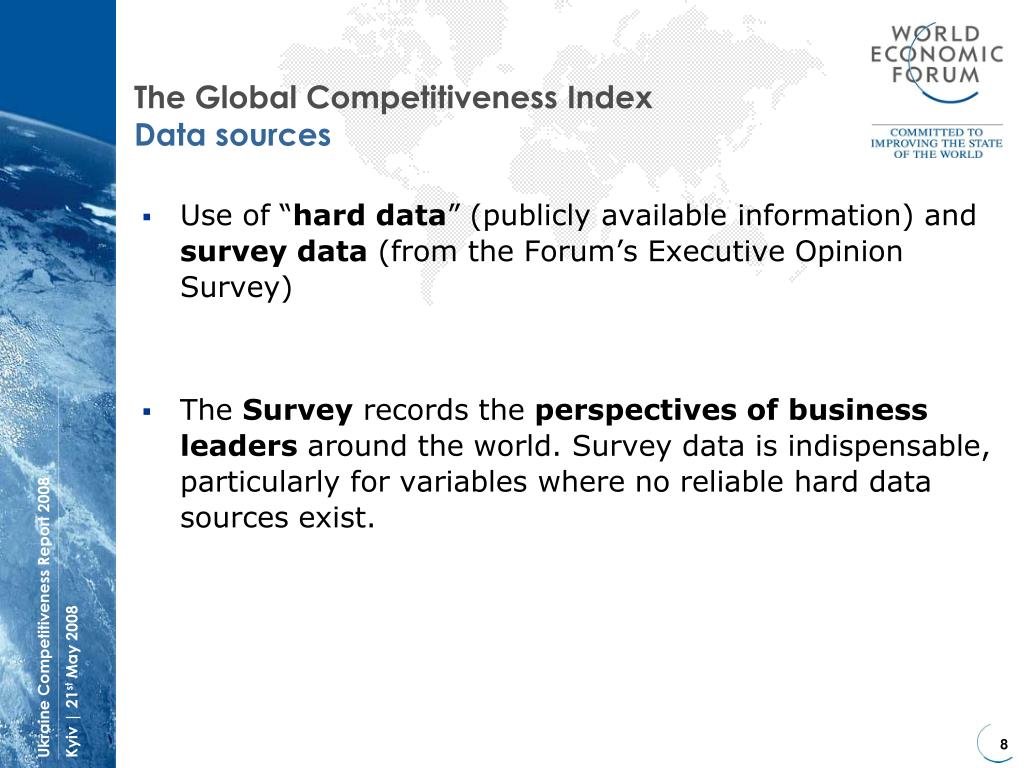Click 'Ukraine Competitiveness Report 2008' vertical text
Image resolution: width=1024 pixels, height=768 pixels.
click(x=43, y=617)
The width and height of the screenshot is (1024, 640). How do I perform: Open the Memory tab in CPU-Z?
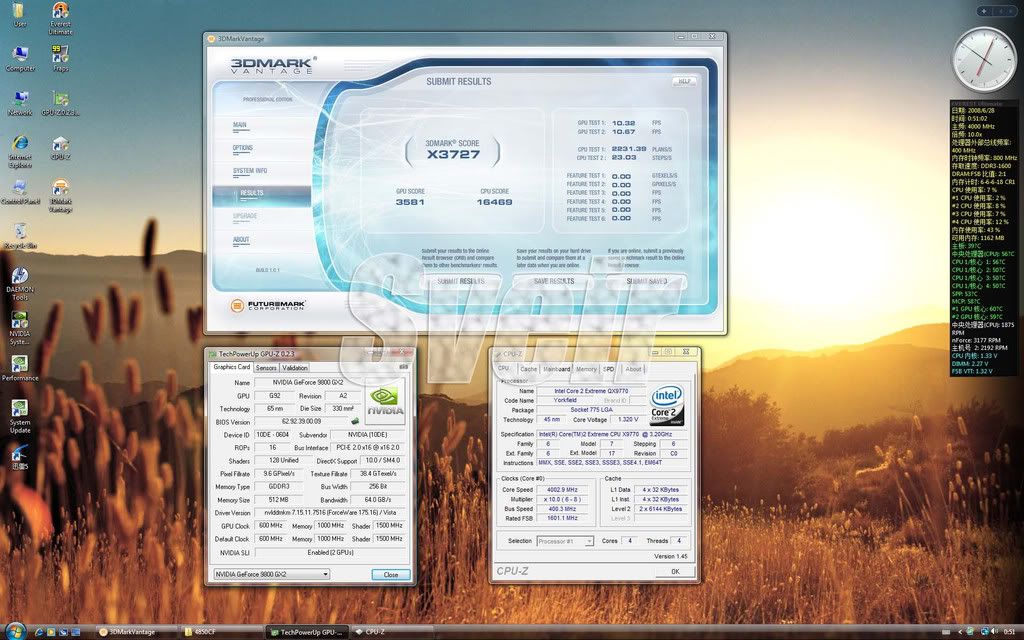tap(586, 369)
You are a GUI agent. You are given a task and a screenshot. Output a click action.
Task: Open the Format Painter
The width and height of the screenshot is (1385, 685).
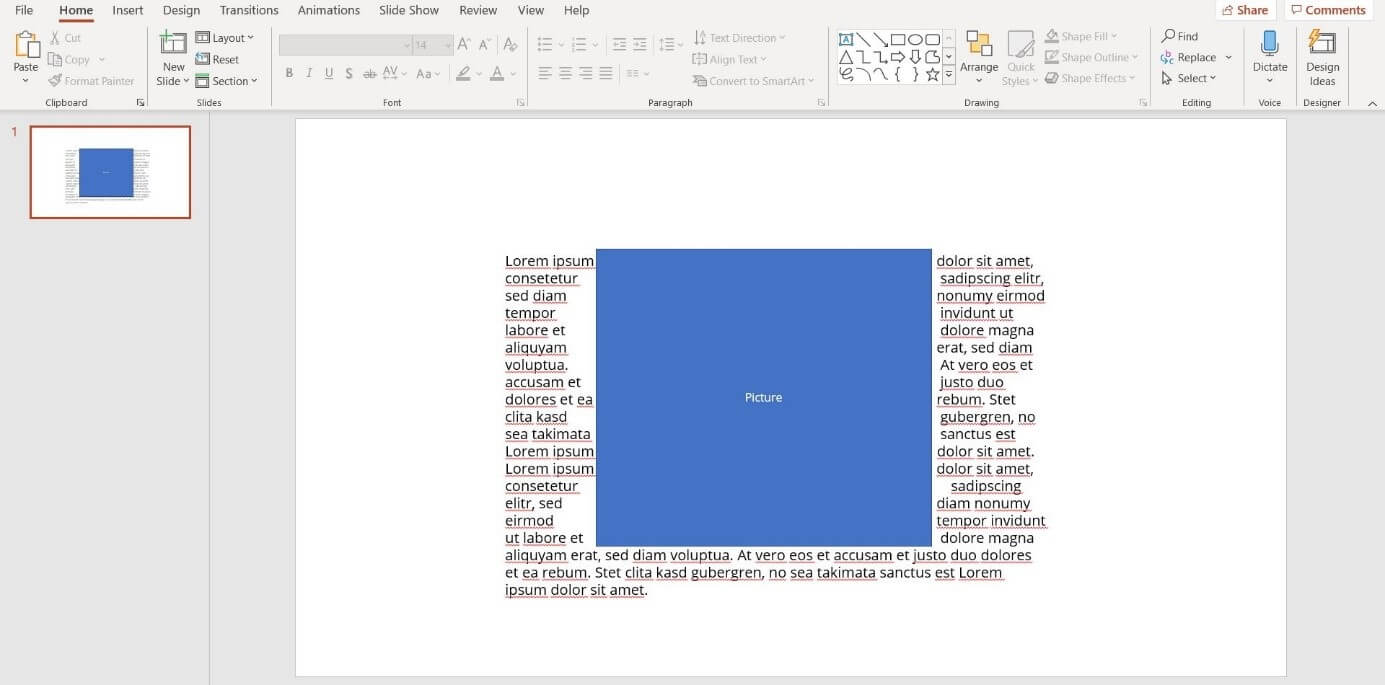[92, 80]
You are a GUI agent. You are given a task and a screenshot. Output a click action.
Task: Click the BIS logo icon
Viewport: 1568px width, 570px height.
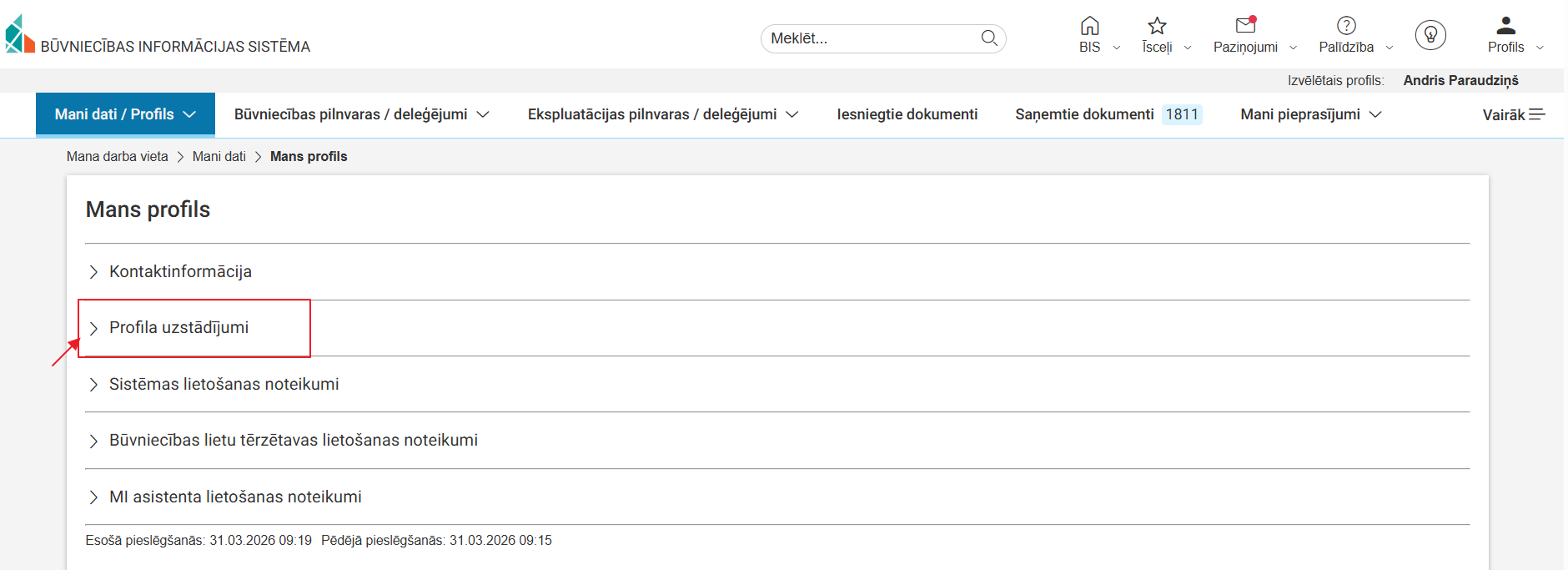(20, 35)
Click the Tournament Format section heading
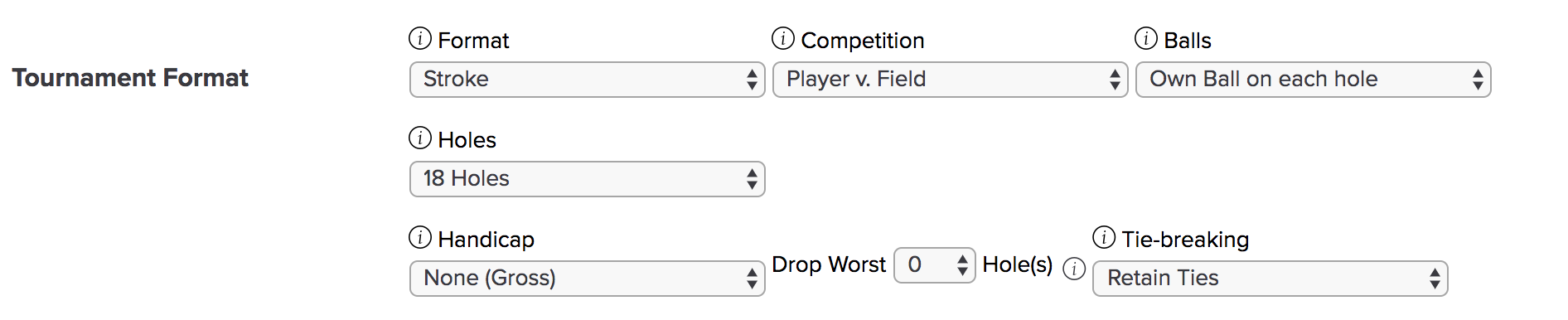 click(x=130, y=78)
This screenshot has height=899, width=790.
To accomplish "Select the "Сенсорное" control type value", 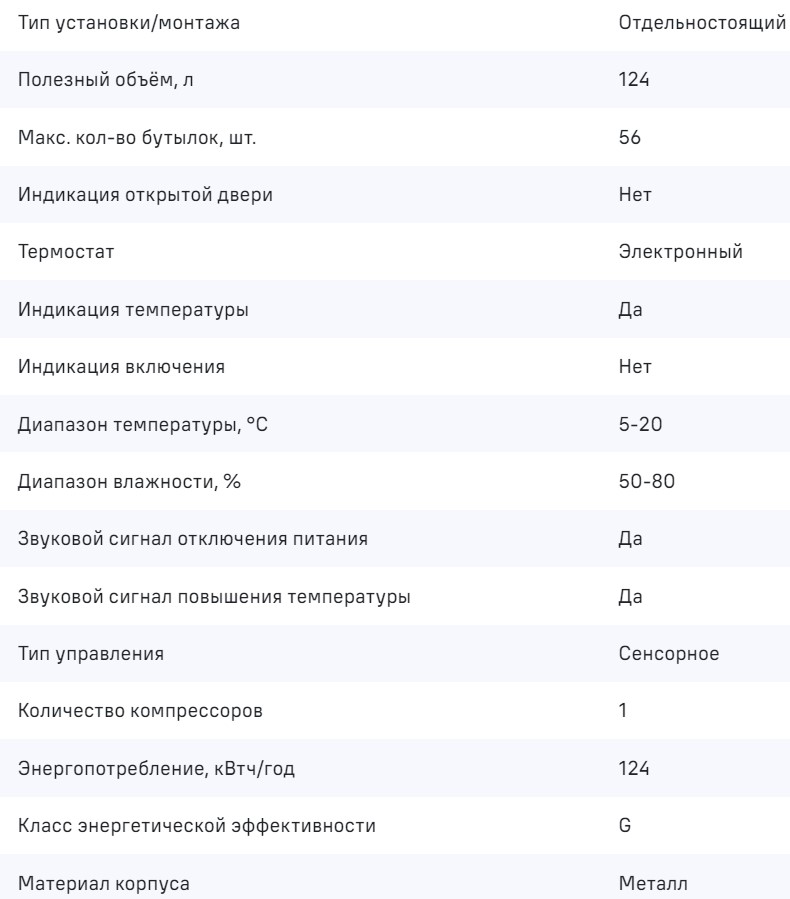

• _What is expected_: There should be an exact restatement of the lines from the line with "The width and height of the screenshot is (1024, 640)." through the last line of the entries above, and no pictures in it.

• _Problem solution_:
The width and height of the screenshot is (1024, 640). How do I perform: Open the Memory tab in CPU-Z?
tap(586, 369)
You are a GUI agent. You are given a task and a screenshot. Output a click action.
Task: Open the Format Painter
The width and height of the screenshot is (1385, 685).
[92, 80]
You are a GUI agent. You are given a task and a screenshot. Output a click action.
Task: Click the BIS logo icon
Viewport: 1568px width, 570px height.
(20, 35)
Click the Tournament Format section heading
 click(x=130, y=78)
This screenshot has height=899, width=790.
To accomplish "Select the "Сенсорное" control type value", 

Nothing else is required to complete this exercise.